After he took the job, he almost did a U-turn, ready to crawl back to Foster Farms. The company was struggling financially more than he thought and the plant manager at the time was a vegetarian who disliked the smell of meat.

“The old owner didn’t quite understand I was there to replace him and disagreed with me on virtually everything,” Grazier recalls. “I knew the company wouldn’t survive if it kept going the way it had been.”

For one thing, 90 percent of Rapelli’s business was on the East Coast and it was shipping products via air from California. He switched to less expensive trucks and worked from 1991 onward to get the volume up to where the company started to break even instead of lose money. In 1996, to reflect the changes, Rapelli was rebranded Busseto (the name of the Italian village where the parent company was headquartered), reintroducing themselves to the marketplace with a new look. After that, the company grew rapidly, adding more drying rooms and fermentation rooms and a 45,000-square-foot distribution facility.

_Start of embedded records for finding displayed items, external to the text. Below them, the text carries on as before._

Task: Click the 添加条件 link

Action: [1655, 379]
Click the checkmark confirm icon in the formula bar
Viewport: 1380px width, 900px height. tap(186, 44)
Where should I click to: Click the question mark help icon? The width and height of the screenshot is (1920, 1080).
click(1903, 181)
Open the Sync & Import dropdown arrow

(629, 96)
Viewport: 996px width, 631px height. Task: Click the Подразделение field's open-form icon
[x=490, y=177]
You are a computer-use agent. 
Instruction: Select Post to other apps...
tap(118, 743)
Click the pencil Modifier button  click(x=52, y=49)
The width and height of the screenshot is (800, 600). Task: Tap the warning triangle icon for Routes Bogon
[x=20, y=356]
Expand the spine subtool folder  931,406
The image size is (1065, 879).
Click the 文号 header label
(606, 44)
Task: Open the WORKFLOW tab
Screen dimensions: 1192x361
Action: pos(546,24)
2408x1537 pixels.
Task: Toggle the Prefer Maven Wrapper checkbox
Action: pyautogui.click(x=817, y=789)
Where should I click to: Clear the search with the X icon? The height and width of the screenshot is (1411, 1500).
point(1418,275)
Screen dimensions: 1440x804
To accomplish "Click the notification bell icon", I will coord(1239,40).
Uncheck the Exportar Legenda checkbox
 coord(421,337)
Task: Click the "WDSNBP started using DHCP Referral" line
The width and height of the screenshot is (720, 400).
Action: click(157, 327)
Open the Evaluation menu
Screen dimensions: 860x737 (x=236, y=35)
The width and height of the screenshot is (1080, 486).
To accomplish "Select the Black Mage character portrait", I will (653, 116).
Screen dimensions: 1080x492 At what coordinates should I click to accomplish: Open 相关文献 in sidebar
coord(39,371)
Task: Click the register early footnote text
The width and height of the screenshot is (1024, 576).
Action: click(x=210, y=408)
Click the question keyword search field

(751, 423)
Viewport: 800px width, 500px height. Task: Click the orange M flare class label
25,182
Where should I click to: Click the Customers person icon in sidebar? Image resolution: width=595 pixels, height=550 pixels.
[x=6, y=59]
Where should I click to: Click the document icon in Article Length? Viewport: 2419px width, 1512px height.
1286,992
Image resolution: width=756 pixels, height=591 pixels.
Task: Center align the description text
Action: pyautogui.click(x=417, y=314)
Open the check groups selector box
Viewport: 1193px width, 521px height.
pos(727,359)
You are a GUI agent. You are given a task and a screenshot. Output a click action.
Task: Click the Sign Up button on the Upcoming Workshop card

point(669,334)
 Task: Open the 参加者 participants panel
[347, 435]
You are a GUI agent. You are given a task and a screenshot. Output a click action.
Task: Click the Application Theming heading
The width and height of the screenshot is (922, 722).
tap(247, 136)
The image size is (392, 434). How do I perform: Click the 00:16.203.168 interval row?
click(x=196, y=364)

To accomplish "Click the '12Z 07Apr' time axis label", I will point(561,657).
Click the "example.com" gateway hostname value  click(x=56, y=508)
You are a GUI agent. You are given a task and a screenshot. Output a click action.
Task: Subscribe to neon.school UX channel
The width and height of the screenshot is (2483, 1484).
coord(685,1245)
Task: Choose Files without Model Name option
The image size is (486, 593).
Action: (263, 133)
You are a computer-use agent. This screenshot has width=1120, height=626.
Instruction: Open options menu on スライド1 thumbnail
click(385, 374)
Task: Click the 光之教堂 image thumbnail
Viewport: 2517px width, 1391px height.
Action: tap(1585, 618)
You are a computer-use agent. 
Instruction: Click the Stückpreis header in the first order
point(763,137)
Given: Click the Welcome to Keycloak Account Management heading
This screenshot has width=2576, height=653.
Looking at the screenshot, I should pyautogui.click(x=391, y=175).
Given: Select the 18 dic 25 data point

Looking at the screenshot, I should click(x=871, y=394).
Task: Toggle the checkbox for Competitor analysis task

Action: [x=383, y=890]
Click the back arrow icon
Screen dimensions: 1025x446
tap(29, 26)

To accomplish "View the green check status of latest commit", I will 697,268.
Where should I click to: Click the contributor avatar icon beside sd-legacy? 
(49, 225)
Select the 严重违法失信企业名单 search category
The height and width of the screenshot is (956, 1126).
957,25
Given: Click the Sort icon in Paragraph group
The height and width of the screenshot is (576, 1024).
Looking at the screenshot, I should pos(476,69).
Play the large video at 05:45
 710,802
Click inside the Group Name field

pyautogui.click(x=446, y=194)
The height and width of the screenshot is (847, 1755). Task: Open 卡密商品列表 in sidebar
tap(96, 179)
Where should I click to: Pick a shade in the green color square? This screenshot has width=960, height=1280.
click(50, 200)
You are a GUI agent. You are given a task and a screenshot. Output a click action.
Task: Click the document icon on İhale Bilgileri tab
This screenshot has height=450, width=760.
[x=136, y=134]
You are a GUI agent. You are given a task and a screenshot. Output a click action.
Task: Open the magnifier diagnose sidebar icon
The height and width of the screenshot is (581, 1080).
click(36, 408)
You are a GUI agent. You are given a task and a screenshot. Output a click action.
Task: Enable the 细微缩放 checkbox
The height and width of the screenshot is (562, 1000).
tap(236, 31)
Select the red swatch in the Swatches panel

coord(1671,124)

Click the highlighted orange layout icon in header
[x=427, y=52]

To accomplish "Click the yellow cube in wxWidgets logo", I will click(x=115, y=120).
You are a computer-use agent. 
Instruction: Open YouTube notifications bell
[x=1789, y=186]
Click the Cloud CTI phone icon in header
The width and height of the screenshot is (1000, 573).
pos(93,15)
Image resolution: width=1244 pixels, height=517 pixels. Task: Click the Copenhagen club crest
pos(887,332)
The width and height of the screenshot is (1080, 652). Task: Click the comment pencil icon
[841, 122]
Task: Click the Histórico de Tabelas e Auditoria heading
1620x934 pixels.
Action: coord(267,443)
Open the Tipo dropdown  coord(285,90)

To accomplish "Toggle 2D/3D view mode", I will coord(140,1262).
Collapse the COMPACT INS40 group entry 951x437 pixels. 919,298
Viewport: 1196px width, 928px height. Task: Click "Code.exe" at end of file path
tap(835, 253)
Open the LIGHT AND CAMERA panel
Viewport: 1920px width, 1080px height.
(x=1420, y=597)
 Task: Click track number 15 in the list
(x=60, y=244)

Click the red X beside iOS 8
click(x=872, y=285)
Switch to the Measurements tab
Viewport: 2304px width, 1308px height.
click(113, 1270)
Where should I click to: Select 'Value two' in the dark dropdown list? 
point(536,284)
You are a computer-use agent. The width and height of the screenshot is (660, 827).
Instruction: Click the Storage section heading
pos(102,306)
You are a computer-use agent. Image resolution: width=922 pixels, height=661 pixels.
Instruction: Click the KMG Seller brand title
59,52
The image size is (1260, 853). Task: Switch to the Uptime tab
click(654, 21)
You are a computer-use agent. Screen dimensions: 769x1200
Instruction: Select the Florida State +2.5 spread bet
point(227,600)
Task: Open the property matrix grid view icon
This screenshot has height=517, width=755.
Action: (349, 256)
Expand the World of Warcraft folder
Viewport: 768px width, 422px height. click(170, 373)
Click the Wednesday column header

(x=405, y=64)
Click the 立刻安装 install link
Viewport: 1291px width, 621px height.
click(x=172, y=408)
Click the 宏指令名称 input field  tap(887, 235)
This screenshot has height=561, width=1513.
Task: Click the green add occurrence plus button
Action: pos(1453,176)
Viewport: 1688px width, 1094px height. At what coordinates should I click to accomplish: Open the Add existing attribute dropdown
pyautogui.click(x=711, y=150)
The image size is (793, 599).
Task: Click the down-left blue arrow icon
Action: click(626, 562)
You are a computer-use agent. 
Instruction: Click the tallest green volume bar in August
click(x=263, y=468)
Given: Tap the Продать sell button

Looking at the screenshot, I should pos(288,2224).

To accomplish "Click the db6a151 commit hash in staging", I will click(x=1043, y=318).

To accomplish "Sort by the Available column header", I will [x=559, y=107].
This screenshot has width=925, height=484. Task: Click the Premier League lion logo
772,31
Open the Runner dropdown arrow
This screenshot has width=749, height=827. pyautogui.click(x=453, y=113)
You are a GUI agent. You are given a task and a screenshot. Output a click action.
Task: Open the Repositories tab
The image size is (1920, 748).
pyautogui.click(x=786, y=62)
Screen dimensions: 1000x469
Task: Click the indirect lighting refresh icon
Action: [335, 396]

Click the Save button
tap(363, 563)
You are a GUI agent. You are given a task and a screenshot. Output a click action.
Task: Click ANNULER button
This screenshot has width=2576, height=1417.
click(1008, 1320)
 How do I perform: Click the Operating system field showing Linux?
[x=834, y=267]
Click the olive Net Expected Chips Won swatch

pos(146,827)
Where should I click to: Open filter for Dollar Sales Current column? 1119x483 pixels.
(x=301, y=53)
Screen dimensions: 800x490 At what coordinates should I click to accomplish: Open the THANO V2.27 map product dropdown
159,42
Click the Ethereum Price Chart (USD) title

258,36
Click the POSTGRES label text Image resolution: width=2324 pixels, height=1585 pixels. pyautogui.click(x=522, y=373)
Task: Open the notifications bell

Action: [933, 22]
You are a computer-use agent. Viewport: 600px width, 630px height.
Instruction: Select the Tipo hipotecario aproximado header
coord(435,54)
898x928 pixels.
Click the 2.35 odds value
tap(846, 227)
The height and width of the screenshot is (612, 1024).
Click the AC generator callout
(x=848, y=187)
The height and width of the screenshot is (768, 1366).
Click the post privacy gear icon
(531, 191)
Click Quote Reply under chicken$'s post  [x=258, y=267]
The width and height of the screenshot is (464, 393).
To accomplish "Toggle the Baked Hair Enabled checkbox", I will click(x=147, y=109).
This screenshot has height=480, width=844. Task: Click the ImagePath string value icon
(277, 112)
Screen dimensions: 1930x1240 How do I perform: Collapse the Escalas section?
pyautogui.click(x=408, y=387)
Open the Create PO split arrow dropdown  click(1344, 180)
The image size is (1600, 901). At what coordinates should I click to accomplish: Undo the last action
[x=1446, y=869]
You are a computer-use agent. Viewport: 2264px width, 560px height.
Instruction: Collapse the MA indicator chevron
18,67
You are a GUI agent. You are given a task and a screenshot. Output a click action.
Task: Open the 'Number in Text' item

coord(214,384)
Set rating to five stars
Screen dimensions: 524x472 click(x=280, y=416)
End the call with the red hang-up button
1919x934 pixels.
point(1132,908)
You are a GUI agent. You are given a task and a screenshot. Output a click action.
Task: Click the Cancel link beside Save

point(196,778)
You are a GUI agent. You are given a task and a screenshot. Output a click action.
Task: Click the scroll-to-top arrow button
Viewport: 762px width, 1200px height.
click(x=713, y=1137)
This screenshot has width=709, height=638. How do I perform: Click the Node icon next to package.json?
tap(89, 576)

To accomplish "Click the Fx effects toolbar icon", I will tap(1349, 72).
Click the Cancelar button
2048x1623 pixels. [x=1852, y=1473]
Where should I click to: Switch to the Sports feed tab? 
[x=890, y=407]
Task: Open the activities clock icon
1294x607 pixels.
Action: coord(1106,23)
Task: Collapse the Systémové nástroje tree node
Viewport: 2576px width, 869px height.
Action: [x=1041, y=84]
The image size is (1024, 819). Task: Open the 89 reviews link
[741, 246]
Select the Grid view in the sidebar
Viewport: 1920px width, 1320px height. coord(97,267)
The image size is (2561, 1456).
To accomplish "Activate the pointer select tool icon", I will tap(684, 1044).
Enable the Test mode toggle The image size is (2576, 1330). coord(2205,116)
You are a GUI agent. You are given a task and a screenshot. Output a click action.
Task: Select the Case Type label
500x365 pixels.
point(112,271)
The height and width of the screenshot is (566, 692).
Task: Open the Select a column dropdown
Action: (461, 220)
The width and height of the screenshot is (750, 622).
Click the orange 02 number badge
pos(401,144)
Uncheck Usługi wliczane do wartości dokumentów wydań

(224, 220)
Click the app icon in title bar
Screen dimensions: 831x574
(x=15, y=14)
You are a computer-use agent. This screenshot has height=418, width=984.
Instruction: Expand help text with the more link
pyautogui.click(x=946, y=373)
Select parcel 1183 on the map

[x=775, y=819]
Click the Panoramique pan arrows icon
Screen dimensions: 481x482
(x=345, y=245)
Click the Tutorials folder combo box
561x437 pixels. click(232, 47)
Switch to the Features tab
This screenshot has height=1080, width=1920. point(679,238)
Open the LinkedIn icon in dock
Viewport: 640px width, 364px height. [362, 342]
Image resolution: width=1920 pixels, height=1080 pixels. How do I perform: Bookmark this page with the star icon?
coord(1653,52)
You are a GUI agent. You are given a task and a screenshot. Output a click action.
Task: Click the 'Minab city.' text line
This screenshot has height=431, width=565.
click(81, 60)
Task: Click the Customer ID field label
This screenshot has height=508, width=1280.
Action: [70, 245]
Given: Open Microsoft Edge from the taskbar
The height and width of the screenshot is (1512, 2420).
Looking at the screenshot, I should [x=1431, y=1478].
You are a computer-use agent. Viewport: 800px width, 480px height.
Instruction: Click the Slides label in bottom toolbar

“We knocked on enough doors and some of those doors started to open,” Grazier says. “Specialty foods became less niche and more mainstream.” They expanded the product portfolio and developed private-label programs. What also helped were consumers who were more traveled and educated, resulting in more awareness of charcuterie than in the 1990s.

In 2007, Busseto Foods became part of the Milan-based Fratelli Beretta group, which shared Grazier’s passion and vision. Its line of meats—salami, prosciutto, coppa, bresaola, pancetta—is available in a variety of packaging options for foodservice and retail. Dozens of snacking concepts have been launched, plus value-added meat-and-cheese trays and combo packages for antipasti, bringing the number of SKUs to around 250. Grazier says that last year’s revenue would have exceeded $100 million if not for the pandemic. When he began in 1991, it was under $2 million.

“I firmly believe the real key to success is innovation, bringing new ideas to the marketplace,” he says. “But deep down, the success of the company isn’t me, it’s the people around me.”